- Born: 1977 (age 48–49) Ridgewood, New Jersey
- Education: BFA, Maryland Institute College of Art MFA, Milton Avery Graduate School of the Arts

= Corinne May Botz =

American visual artist

Corinne May Botz (born 1977) is an American visual artist and educator whose practice encompasses photography, writing, and filmmaking. Her work, which has focused on space, gender and the body, includes The Nutshell Studies of Unexplained Death (Monacelli Press, 2004), Haunted Houses (Random House/Monacelli Press, 2010), and the award-winning short documentaries Bedside Manner (2016) and Milk Factory (2021). Penelope Green wrote in a feature story for The New York Times, “[Botz’s] photographic work reads like a DSM of contemporary American life and the dark side of domesticity.”

== Early life and education ==
Botz was born in Ridgewood, New Jersey. When Botz was a preteenager in Glen Rock, New Jersey, she and her two sisters appeared on a segment of Good Morning America as the "bad example" in a story about children's messy bedrooms. She graduated from Glen Rock High School in 1995. Botz earned her Bachelor of Fine Arts from Maryland Institute College of Art and her Master of Fine Arts (MFA) from Milton Avery Graduate School of the Arts, Bard College. For her MFA thesis project, Parameters (2006) at Bard, she photographed and chronicled the homes and possessions of agoraphobics.

== Career ==
Botz is based in Catskill, New York. She is the recipient of multiple artistic residencies and has received grants from New York Foundation for the Arts and the Jerome Foundation. Botz is on the faculty of International Center of Photography and John Jay College of Criminal Justice, City University of New York.

== Publications ==
The Nutshell Studies of Unexplained Death (Monacelli Press, 2004). is a book of photography and prose about the crime scene dioramas created by the amateur criminologist and heiress Frances Glessner Lee. Lucy Sante wrote of the book "The Nutshell dioramas are compelling, a bit disturbing, and engagingly weird—it never previously seemed possible to use the words 'forensic' and 'cute' in the same sentence. Corinne May Botz has done a grand job both in exposing them to a nonspecialist public and in photographing them with such fanatical verisimilitude."
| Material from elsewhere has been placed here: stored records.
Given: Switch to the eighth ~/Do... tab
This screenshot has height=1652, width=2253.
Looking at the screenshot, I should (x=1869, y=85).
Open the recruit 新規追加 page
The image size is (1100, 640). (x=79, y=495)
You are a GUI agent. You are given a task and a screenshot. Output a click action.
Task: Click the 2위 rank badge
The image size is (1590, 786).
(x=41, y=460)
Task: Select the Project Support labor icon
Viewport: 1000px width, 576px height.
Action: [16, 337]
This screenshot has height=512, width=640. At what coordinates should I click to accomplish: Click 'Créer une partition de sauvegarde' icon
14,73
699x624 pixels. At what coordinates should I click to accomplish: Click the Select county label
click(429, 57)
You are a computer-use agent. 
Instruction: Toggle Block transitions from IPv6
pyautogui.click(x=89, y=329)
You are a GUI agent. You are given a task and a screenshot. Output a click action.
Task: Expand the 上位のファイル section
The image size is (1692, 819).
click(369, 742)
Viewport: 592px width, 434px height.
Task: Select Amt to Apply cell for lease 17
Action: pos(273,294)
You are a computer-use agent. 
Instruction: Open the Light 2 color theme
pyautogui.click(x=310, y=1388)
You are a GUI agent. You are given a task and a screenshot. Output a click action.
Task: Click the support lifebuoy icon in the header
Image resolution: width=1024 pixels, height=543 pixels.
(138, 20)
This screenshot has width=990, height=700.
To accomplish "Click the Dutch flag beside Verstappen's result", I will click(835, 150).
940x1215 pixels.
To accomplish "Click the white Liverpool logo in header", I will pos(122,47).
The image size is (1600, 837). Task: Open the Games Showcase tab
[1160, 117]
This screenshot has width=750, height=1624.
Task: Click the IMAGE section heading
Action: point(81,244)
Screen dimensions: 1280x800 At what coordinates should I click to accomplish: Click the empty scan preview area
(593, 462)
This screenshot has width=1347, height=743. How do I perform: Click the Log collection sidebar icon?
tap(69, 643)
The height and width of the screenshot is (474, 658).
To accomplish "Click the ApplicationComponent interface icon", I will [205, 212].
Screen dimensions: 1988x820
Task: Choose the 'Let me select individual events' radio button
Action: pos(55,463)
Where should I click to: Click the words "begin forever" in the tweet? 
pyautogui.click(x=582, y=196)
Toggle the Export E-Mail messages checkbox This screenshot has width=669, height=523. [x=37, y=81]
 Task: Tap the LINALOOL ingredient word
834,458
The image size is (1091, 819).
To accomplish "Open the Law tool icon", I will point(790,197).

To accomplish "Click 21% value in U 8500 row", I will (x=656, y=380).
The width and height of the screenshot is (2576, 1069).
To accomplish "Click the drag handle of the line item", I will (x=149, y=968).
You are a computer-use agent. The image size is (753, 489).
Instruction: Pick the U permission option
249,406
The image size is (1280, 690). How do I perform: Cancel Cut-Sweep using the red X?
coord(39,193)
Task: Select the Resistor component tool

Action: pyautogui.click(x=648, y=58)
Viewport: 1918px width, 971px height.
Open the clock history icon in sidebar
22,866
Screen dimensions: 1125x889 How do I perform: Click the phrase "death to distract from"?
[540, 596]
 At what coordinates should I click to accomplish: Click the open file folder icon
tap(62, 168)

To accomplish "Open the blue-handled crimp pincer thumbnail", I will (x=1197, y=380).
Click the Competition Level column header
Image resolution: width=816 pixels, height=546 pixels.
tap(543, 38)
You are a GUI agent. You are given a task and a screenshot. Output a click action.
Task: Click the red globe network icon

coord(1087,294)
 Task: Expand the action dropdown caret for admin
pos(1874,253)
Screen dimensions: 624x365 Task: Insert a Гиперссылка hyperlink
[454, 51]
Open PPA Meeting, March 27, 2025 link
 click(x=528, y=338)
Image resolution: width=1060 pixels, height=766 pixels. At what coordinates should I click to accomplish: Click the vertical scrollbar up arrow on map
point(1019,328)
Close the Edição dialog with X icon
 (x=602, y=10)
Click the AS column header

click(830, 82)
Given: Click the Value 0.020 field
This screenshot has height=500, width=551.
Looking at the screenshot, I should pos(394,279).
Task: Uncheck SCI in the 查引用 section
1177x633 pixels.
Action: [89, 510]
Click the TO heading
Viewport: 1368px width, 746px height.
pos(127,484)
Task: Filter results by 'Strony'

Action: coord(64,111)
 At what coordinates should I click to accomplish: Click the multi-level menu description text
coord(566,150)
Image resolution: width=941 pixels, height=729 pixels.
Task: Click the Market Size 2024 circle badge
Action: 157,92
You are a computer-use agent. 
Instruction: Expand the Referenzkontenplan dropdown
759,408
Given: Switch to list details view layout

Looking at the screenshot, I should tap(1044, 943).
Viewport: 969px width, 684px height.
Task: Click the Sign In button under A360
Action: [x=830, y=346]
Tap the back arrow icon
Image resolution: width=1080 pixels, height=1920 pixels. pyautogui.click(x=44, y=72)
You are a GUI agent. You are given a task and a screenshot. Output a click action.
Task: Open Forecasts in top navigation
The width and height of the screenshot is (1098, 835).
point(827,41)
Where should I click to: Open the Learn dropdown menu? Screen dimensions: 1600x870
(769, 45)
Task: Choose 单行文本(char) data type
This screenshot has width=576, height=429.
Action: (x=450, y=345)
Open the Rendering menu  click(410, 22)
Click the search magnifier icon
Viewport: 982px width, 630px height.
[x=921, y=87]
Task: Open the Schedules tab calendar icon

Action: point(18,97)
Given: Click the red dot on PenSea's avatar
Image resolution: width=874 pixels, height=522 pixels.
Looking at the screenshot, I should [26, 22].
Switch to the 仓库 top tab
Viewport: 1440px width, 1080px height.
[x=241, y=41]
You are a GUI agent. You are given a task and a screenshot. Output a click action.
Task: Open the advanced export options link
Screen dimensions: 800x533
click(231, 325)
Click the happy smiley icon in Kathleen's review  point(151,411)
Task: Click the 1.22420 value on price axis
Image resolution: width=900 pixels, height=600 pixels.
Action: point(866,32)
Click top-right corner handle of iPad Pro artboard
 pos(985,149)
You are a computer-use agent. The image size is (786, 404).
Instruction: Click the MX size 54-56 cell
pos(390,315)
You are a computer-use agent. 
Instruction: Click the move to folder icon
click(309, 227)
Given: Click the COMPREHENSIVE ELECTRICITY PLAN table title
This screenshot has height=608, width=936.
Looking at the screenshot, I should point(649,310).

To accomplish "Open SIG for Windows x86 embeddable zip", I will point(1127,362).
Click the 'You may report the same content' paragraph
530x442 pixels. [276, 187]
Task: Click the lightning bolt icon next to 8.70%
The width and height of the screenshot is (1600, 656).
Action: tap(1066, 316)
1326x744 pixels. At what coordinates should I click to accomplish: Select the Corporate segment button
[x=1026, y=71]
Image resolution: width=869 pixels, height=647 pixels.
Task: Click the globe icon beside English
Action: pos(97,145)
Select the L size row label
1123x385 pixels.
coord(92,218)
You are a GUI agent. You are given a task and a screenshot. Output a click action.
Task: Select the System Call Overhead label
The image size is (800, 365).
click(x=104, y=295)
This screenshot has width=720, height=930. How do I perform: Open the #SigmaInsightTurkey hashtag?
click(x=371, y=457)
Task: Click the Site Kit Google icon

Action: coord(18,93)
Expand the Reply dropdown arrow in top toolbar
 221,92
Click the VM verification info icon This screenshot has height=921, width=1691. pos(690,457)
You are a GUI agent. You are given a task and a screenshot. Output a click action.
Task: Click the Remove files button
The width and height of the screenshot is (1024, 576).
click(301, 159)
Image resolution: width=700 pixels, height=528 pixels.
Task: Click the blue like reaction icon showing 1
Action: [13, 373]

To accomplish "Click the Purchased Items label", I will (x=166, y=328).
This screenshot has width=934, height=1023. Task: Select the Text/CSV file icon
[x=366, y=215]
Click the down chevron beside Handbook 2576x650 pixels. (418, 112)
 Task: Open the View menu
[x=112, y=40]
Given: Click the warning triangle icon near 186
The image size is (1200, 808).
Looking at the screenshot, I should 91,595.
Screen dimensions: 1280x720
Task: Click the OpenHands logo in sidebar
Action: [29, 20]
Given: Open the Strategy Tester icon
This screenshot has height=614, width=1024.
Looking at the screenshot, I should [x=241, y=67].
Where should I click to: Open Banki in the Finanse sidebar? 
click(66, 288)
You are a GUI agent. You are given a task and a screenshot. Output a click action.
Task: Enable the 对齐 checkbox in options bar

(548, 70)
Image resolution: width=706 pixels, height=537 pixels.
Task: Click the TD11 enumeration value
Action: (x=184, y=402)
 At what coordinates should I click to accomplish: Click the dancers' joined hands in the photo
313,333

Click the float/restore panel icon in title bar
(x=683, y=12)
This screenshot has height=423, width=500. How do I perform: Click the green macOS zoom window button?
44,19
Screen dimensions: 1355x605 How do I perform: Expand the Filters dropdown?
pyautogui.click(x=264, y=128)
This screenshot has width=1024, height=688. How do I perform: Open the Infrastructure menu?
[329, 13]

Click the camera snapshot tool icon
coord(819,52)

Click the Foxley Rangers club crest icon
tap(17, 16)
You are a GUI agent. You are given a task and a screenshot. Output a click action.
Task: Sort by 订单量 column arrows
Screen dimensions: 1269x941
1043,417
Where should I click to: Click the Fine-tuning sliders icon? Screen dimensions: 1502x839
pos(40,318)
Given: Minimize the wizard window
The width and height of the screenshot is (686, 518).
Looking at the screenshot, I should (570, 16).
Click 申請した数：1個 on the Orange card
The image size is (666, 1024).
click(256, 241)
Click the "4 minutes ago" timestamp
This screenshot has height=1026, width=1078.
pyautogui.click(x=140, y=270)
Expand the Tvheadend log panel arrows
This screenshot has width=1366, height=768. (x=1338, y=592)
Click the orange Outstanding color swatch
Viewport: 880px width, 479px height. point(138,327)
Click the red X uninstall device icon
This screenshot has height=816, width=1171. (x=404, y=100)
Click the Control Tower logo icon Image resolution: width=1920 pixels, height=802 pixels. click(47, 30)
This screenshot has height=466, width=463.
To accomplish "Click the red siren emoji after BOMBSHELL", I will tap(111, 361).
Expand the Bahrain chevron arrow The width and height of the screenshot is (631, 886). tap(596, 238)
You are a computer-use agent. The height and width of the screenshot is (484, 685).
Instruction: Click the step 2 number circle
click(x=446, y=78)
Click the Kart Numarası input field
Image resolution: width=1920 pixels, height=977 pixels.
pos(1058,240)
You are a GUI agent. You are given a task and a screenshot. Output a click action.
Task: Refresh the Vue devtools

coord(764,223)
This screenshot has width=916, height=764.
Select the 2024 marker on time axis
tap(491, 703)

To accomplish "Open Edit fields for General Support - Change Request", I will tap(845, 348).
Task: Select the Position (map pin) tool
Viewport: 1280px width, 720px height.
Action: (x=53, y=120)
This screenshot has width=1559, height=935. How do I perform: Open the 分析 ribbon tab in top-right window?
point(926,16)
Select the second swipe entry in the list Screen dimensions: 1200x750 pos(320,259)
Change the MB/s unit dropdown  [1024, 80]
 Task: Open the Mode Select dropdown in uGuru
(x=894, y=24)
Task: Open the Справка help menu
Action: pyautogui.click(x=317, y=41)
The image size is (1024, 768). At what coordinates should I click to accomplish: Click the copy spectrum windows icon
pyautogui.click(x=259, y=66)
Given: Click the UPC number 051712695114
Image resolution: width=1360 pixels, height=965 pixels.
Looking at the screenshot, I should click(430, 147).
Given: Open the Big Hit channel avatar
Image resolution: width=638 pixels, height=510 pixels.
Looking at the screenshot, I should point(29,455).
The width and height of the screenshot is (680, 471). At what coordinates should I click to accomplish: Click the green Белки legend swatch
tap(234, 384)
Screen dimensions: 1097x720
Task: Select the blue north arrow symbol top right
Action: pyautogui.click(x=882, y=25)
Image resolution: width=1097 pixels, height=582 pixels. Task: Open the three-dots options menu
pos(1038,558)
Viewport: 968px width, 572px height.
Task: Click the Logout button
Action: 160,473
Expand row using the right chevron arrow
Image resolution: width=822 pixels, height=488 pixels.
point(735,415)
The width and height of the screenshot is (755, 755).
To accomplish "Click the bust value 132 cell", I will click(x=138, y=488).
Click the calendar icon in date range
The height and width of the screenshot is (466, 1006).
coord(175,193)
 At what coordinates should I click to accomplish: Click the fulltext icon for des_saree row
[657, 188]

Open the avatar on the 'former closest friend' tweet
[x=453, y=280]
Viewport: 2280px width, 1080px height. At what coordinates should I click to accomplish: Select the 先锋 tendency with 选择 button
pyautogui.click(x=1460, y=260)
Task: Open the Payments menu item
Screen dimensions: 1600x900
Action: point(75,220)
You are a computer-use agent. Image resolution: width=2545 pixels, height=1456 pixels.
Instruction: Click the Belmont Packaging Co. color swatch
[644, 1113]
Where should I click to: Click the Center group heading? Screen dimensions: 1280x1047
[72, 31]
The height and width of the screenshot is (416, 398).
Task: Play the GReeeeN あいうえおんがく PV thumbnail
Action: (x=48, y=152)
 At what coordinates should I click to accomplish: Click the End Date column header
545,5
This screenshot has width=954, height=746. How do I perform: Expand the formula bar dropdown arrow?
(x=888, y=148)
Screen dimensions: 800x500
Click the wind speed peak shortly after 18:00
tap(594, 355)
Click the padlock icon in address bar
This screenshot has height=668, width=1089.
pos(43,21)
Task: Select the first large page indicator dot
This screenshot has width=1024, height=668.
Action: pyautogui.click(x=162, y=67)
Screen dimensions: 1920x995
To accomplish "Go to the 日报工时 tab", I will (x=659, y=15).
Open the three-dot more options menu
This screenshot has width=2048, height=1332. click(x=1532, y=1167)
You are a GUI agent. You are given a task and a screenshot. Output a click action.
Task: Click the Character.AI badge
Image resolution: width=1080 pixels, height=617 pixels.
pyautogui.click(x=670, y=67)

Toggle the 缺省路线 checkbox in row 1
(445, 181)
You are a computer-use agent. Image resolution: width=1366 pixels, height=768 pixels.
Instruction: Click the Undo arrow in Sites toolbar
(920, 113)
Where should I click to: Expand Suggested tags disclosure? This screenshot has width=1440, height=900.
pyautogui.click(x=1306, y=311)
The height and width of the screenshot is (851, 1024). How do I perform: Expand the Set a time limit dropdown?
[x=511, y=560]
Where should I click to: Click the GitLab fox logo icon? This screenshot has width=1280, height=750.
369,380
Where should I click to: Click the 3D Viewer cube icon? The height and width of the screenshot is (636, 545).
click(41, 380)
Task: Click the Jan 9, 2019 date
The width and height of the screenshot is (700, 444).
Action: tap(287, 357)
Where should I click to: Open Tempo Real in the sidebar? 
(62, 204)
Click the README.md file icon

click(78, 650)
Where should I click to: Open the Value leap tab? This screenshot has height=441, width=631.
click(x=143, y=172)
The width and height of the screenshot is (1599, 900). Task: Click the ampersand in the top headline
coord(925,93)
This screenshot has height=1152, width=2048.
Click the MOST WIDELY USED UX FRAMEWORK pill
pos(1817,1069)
Haunted Houses (Monacelli Press, 2010). is a collection of large-format photographs and accompanying oral narratives from eighty allegedly haunted houses. The series was inspired by turn of the century spirit photographs and Victorian ghost stories written by women as a means of articulating domestic discontents. By presenting images of empty spaces, Botz allows viewers to imagine the invisible.

== Video work ==
Bedside Manner (2016) focuses on real-life standardized patient simulations to explore the performative aspect of doctor-patient encounters and issues concerning empathy. The film features the neurologist and author Alice Flaherty, as her role shifts from standardized patient to real patient to doctor. It won the 2016 Grand Jury Prize for Best Short, DOC NYC, Oscar-qualifying.

Milk Factory (2021), is a photography and video project that looks at the labor involved in infant care. The video was filmed primarily in the bipartisan lactation room of the US House of Representatives, the very place where laws are decided regarding parental policies and reproductive rights. The project was released during the COVID pandemic, during which the inadequacy of support for working mothers created a worldwide crisis. It won first prize in Pictures of the Year International, Documentary Daily Life Category.